■ **What you will do**
Pick up the first-person account of insomnia and Trazodone below and carry it forward from its final sentence.

I’ve been an insomniac my whole life. I remember reading thru the night as a child (with, of course, frequent trips to the kitchen – using food to keep me company.)
It was a lifetime of sleepless nights, night after night, starting from early childhood. As an adult, I was alone in my apartment, up all night, binging and puking. Chronic insomnia played a huge role in my drinking (made me sleepy), binging (food “kept me company”), and drugging (with cocaine, I didn’t even need sleep.)
In my 30s, I discovered sleep aids – ambien, codeine, vicodin, xanax, whatever a doctor (any doctor) would give me. And naturally, I abused them by taking too many or combining them with each other and alcohol.
While in rehab (which is clearly where I belonged!), doctors prescribed Trazodone, which they explained was an anti-depressant that didn’t really work, but it did have the side effect of making people sleepy. Doctors assured me it was fine and not addictive and not problematic.
I’ve been taking Trazodone for four years, every night, and I do sleep well. BUT I do feel pretty drowsy and woozy in the morning. In general, I don’t feel like my mind and memory are as sharp as they used to be, although I don’t know if that’s the Trazodone.

■ **Stored data entries**
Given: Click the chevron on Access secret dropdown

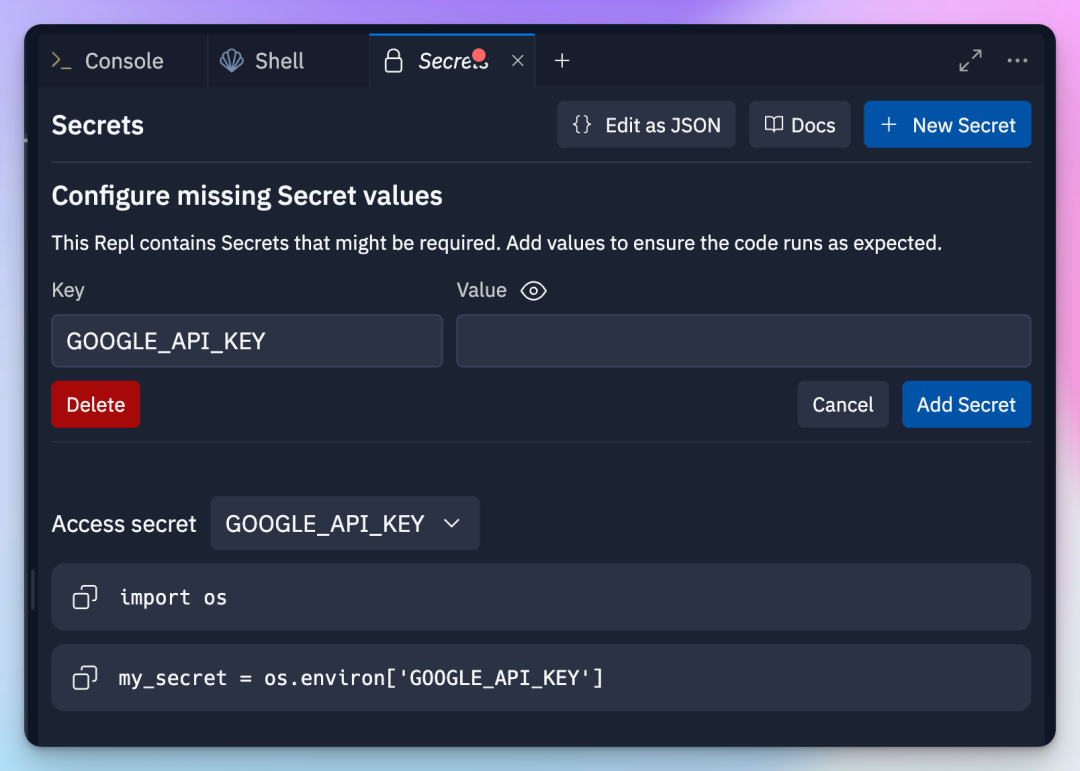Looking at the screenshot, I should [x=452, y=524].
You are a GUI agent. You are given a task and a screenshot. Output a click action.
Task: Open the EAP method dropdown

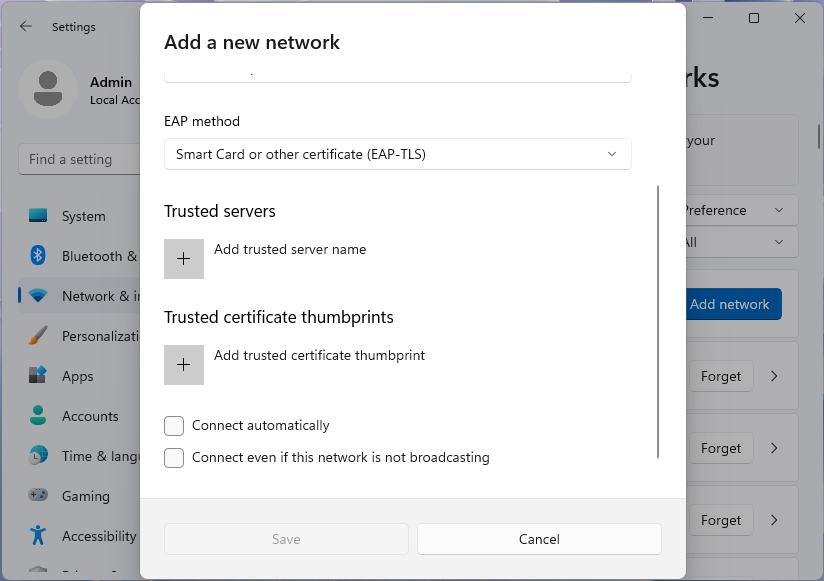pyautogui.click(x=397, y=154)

■ **Output of the task**
Now, my sponsor wants me to get off the meds. He thinks I use them as a crutch and it’s still “druggy”.
At first, I freaked out. “oh my God, don’t take sleep away from me. I couldn’t bear it.” I flashed back to every sleepless moment throughout my life.
My sponsor was insistent, and I began to see his point. Wouldn’t it be great to be free of a medication that makes me drowsy and woozy and perhaps forgetful and dumb? AND, what if I stepped up and, like a grown-up, took some other measures, like cutting down on my very high caffeine consumption? Exercise? Herbal remedies?
For the last two nights, I’ve cut my dosage in half and slept fewer hours, but I slept! I’m so encouraged.
I’m interested in other people’s experience with sleep and lack thereof. Anyone have an experience to share?